Think smart cities and it conjures up visions of futuristic urban utopias driven by meticulous design, state-of-the-art infrastructure and underpinned by modern principles of sustainability.
Sound like a fantasy? For the world’s first greenfields smart city – Songdo in South Korea – it’s a vision not far from reality. Only 16 years ago, this 600-hectare plot of land 65 kilometres southwest of Seoul was nothing more than a marshy stretch of tidal flats in the Yellow Sea – home to a handful of fisherman. Just over a decade and $35 billion later, the reclaimed land has been transformed into a flashy model of intelligent urban infrastructure that, by the time it’s completed in 2018, will be home to more than 200,000 residents.
Songdo has been designed with all the cutting-edge bells and whistles - sensors to monitor temperature, energy use and traffic flow, charging stations for electric cars and a water-recycling system that prevents clean drinking water being used to flush toilets, to name a few.
Most impressive is the waste disposal system, which sucks waste directly from kitchens and through a vast underground network of tunnels under the city directly to waste processing centres, where it’s automatically sorted and recycled or buried. In the future, the vision is to use this waste to produce renewable energy. In total, only seven employees are needed to handle the city’s entire garbage.
With such technological efficiency, it’s difficult to understand why Songdo has been the subject of so much criticism among architects, urbanists and designers.
According to Chris Maher, Architect and Urban Designer at Hames Sharley, part of the issue are that Songdo feels like a metropolis dreamed up on a computer screen, not one that has evolved over time with a community at its core driving the agenda.
“Technology is just a tool. It can create efficiencies, but technology alone can’t deliver on the complex needs of an ecosystem like a city,” Chris said.
“Technology can be the enabler of a city’s vision, but smart cities need to be led from the ground-up by the citizens of that community. If design and technology solutions aren’t responding to the needs of the people who inhabit a place, then they have no purpose.
“People live in cities for their sense of place – the way they make them feel and how easily they can connect with their surroundings.
“One of the issues with Songdo is it was driven from the top down by theoretical concepts of what a smart city should be.”
Chris said that while established cities face a disadvantage when it comes to retro-fitting ‘smart’ technology into existing design, they have the advantage of the community.
“It’s hard to imagine cities like Sydney or New York ever being able to fit a waste disposal system like Songdo – even if the infrastructure requirements were feasible, the costs would be prohibitive,” he said.
“But where these cities have an innate advantage is they already have a sense of place that has been created over time by the residents of these communities.”
Chris said in order for the community to play this role, policymakers need to provide the avenues to garner the right information from stakeholders, rather than being fixated on technologically.

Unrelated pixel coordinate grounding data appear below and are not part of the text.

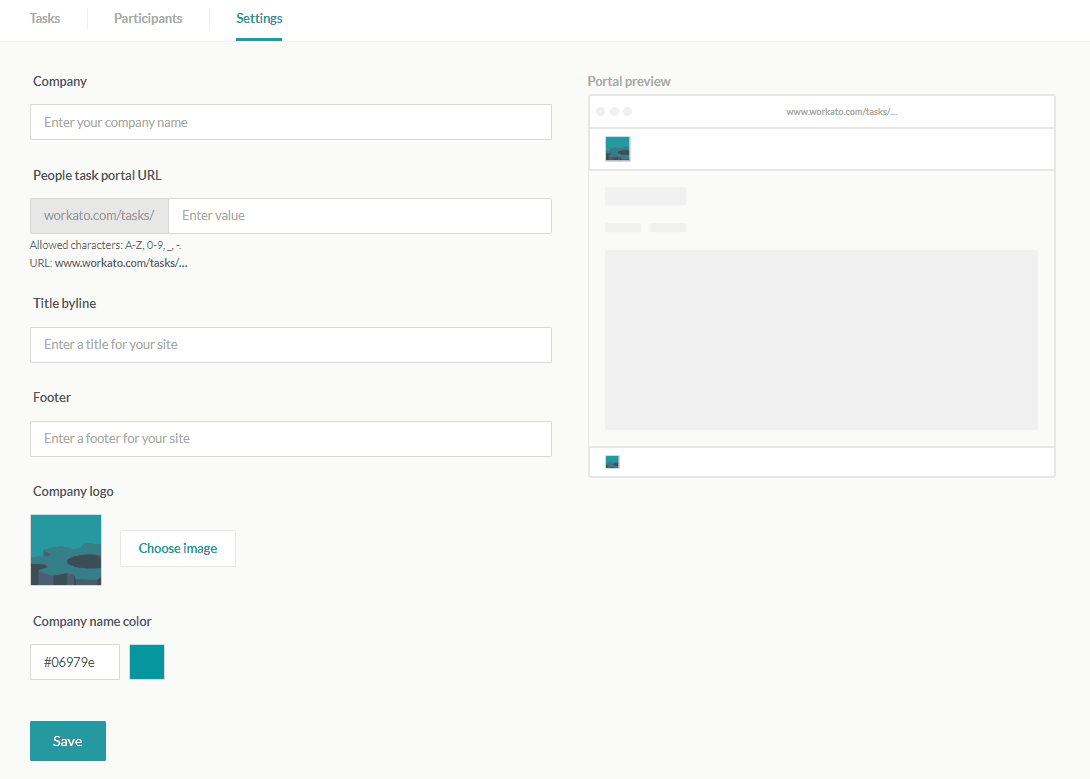The width and height of the screenshot is (1090, 779).
Task: Switch to the Tasks tab
Action: coord(44,18)
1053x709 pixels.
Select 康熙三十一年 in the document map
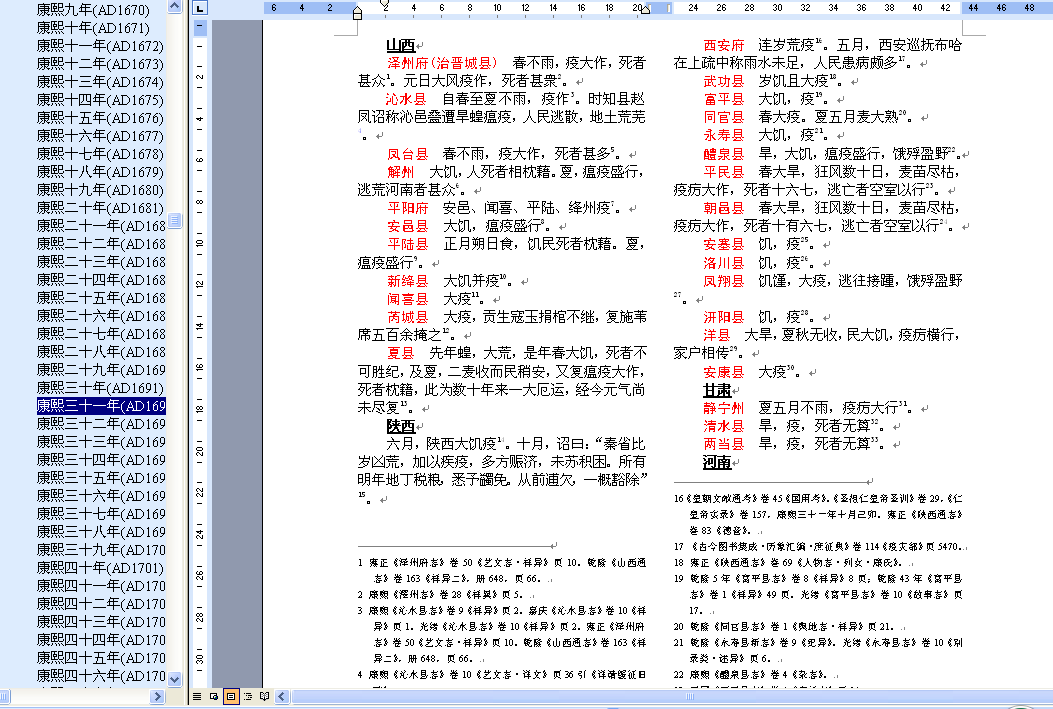pos(100,406)
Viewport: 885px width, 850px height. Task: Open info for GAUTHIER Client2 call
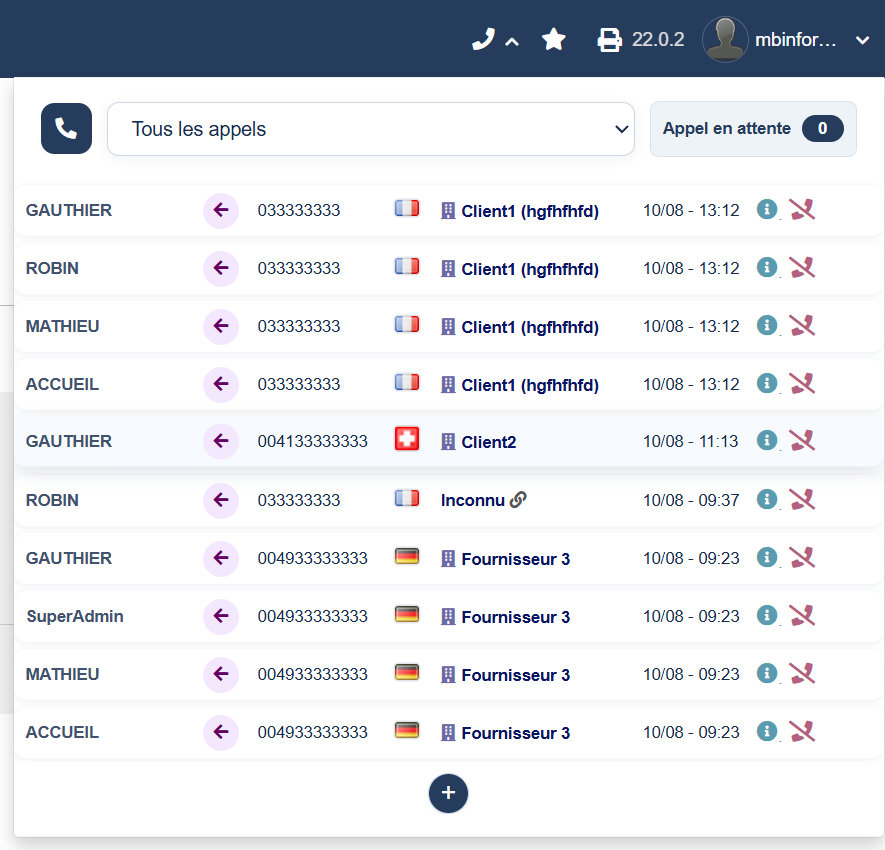[x=766, y=440]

Technology can also assist in the sharing of data and information between policymakers and the community to help the community develop socially, commercially and creatively.

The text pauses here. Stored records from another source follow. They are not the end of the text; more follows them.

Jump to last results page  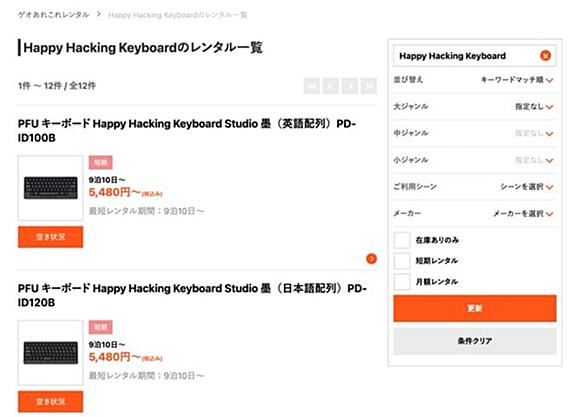coord(369,86)
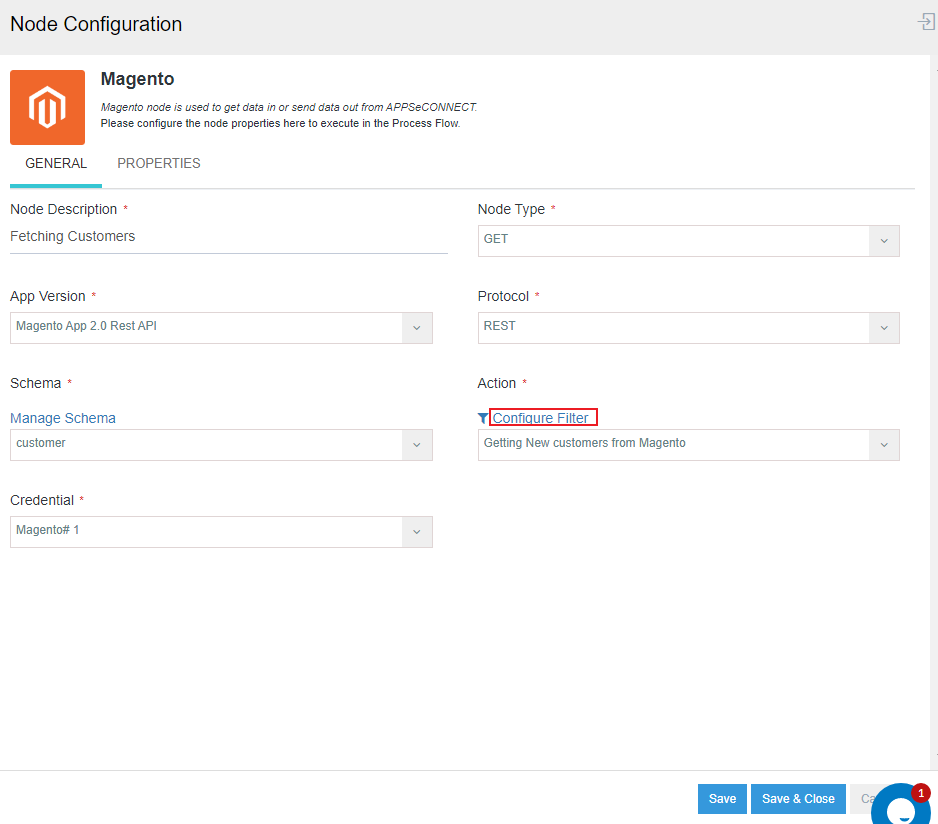Screen dimensions: 938x824
Task: Select the GENERAL tab
Action: 56,164
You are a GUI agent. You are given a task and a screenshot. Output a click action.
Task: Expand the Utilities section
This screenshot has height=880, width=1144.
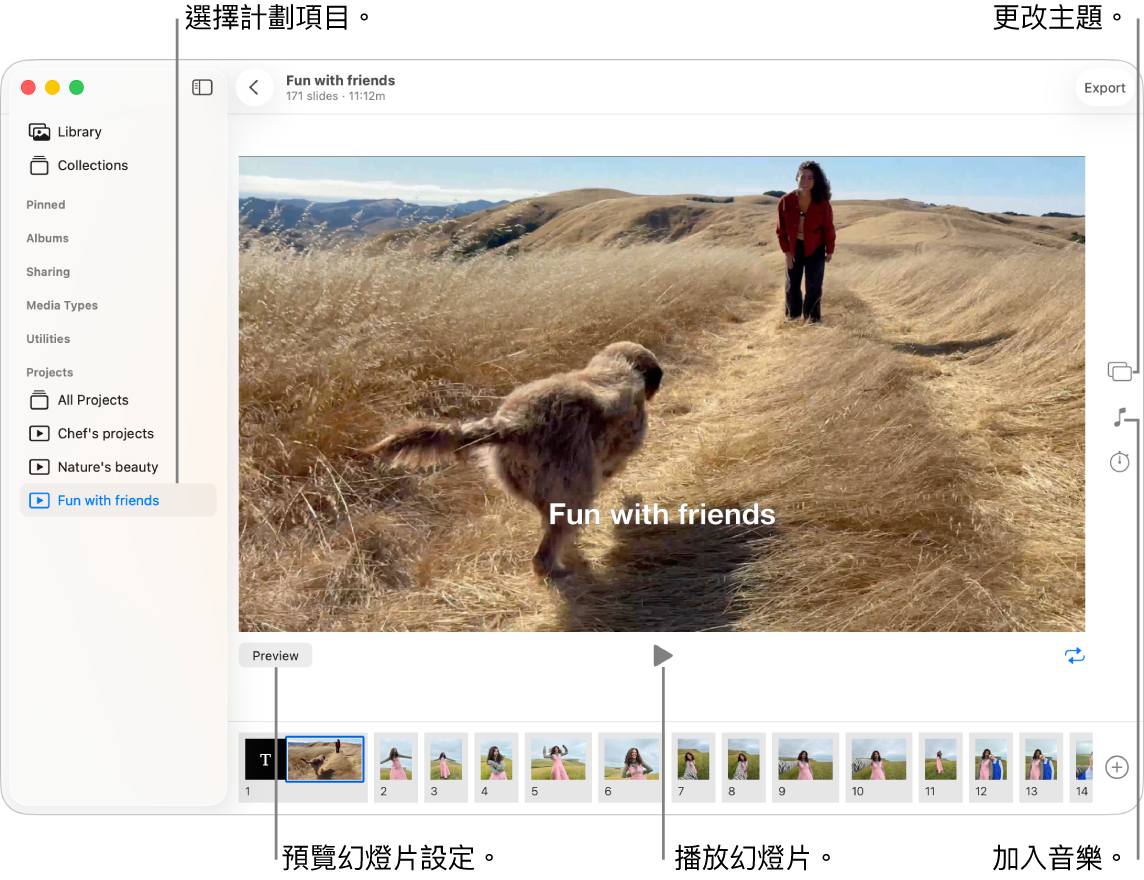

“While governments may play the role of the enabler of the infrastructure, it’s the residents who should provide the roadmap on the issues they want to be solved,” he said.

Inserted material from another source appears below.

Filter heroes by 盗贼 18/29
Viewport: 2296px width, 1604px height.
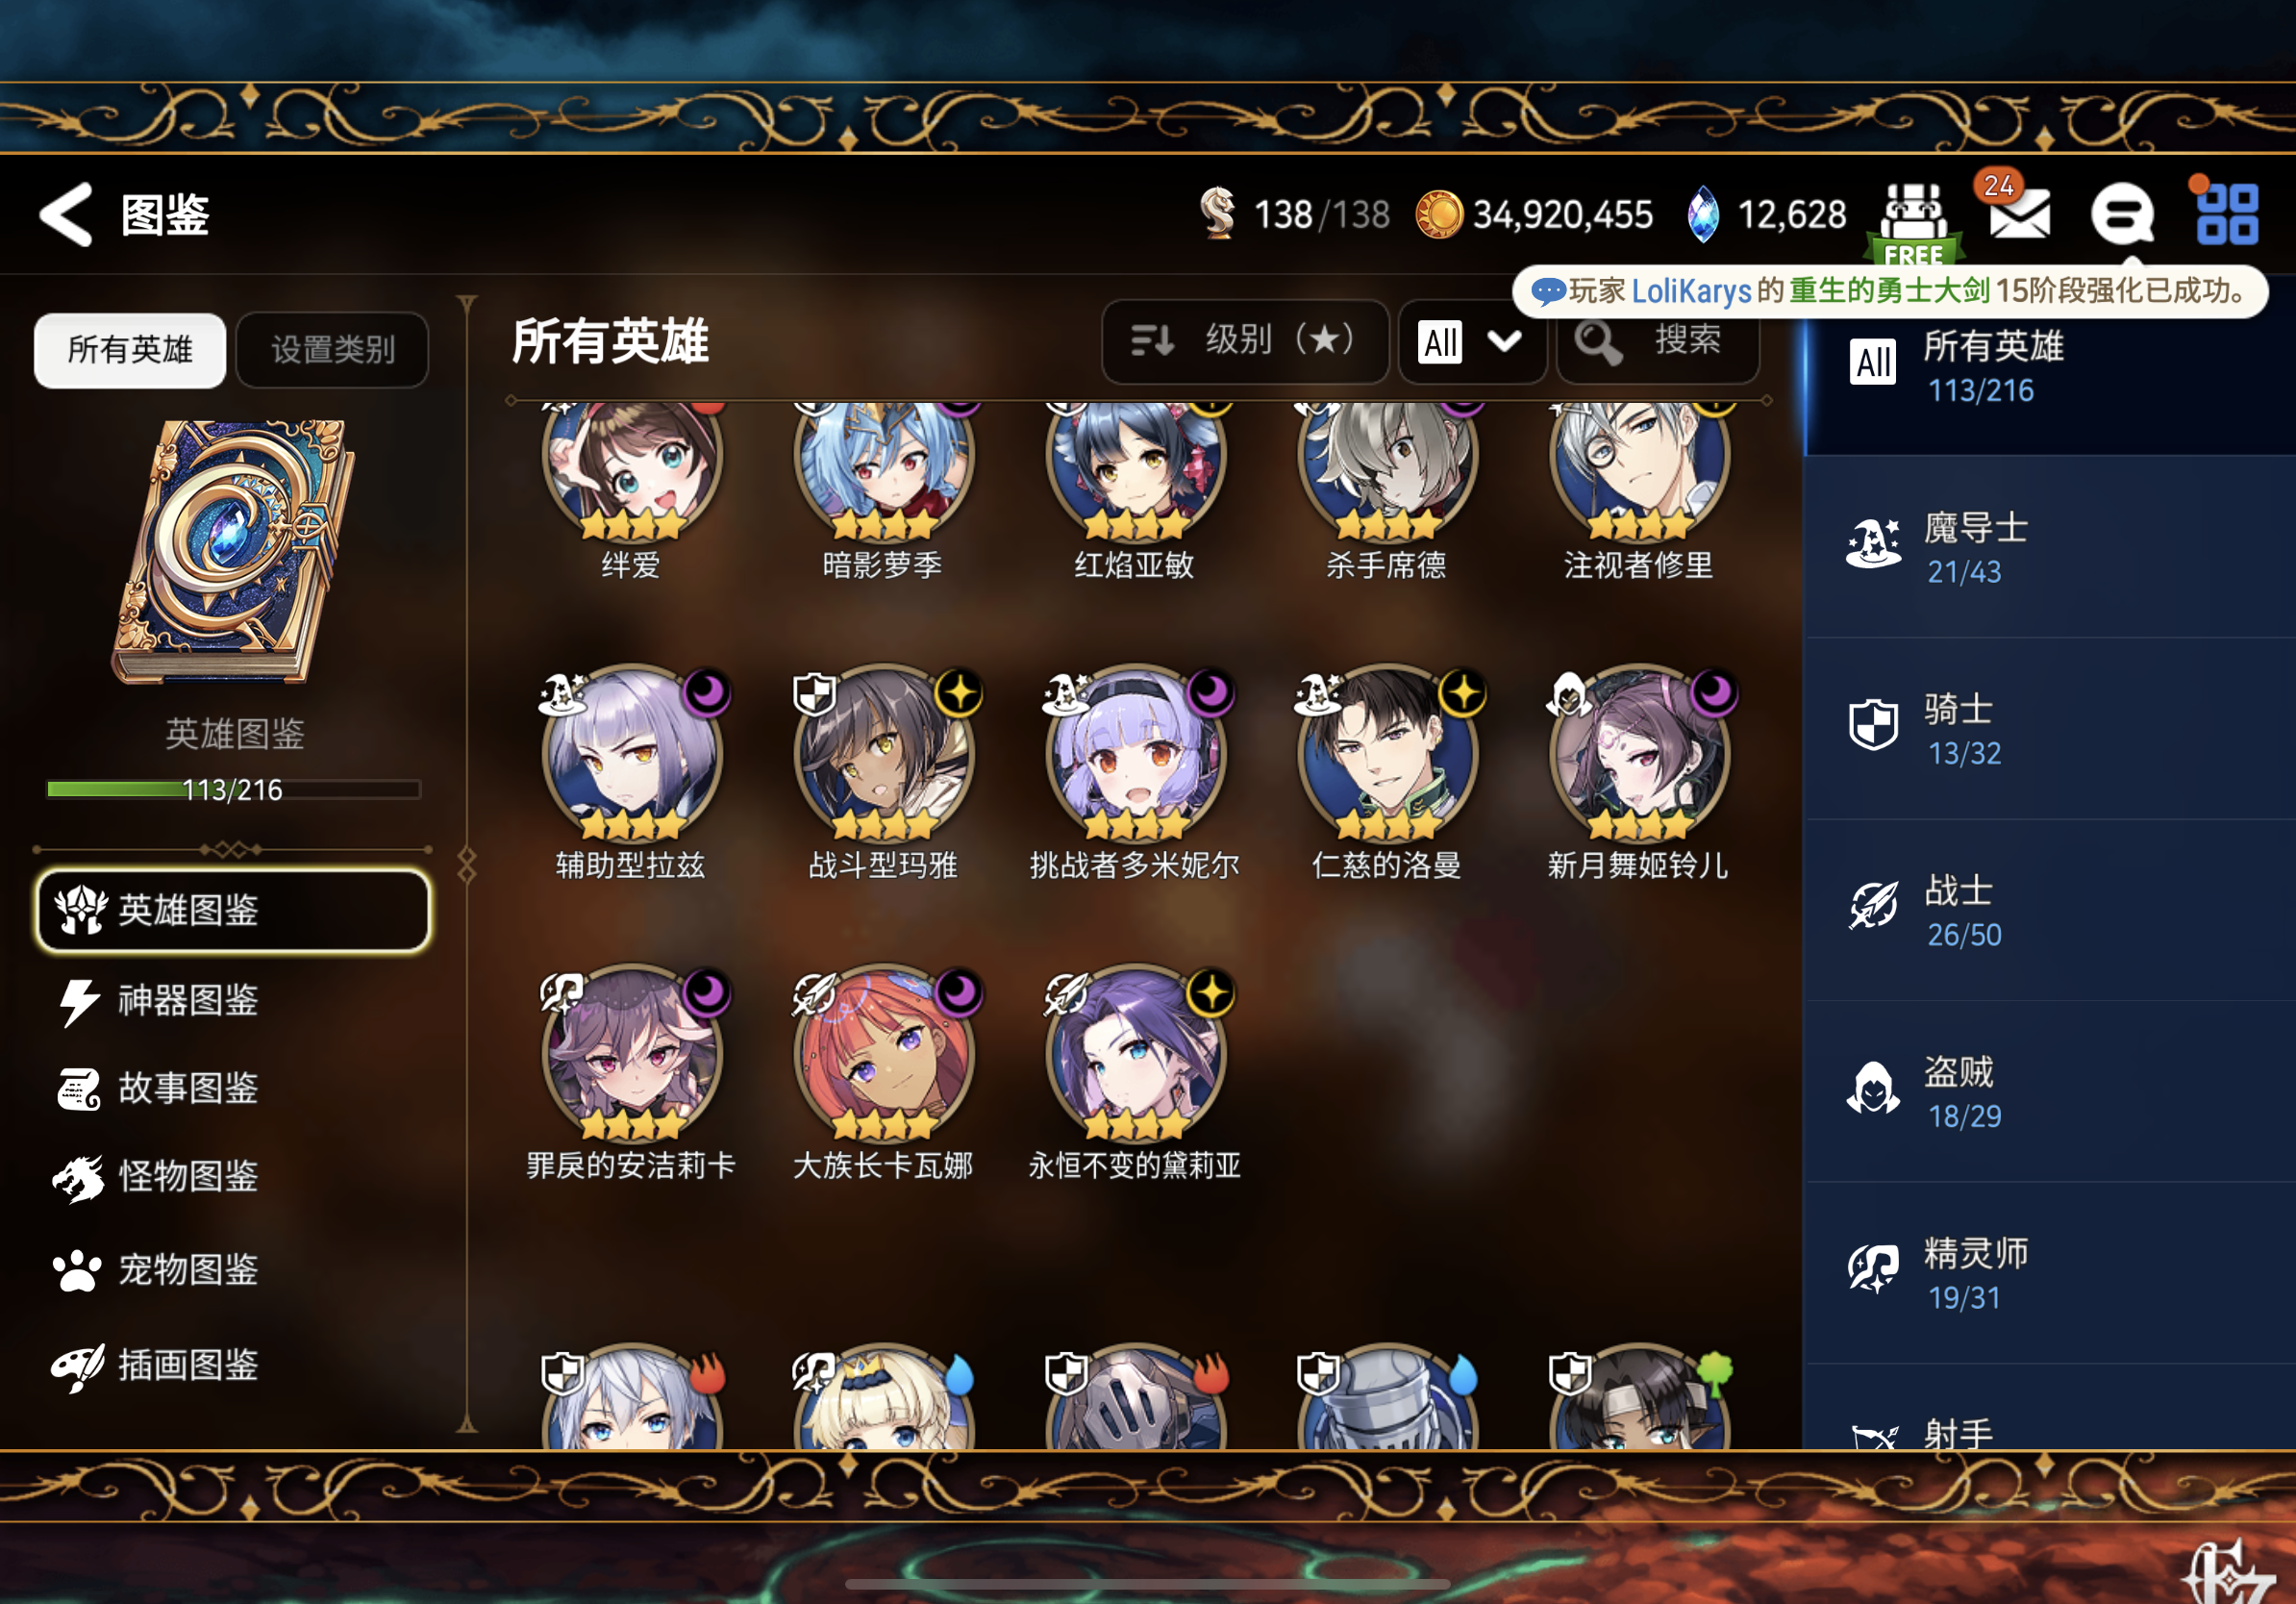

“This may not always lead to the most efficient, most technological solution, but we need to be comfortable in the imperfect pathways that come out of the process, and not be afraid of incremental steps towards a bigger vision.”
According to Usman Haque of urban consultancy Umbrellium, while smart cities may offer the promise of being able to get to work on time, seamless shopping experiences and unparalleled security, these things make a city bearable, not valuable.
“Any adequate model for the smart city must focus on the smartness of its citizens and encourage the processes that make cities important: those that sustain very different –sometimes conflicting – activities,” he said.
Dan Hill of London collective Future Cities Catapult said governments and urban planners needed to spend more time thinking about the questions when designing our smart cities, not jumping to solutions.
“We have the technology and we usually jump on a solution too quickly without stepping back and saying what are we doing and why,” he said.
“A good idea or technology isn’t enough in itself.
“We make cities to make culture, to make commerce, to make the community, to make conviviality.”
Richard Sennett, Professor of sociology at the London School of Economics and Political Science (LSE) and visiting Professor of Architecture at Cambridge agrees that cities should be more than a mass of faceless infrastructure.
“Songdo represents the stupefying smart city in its architectural aspect.”
“A city is not a machine…we want cities that work well enough, but are open to the shifts, uncertainties, and mess which are real life.”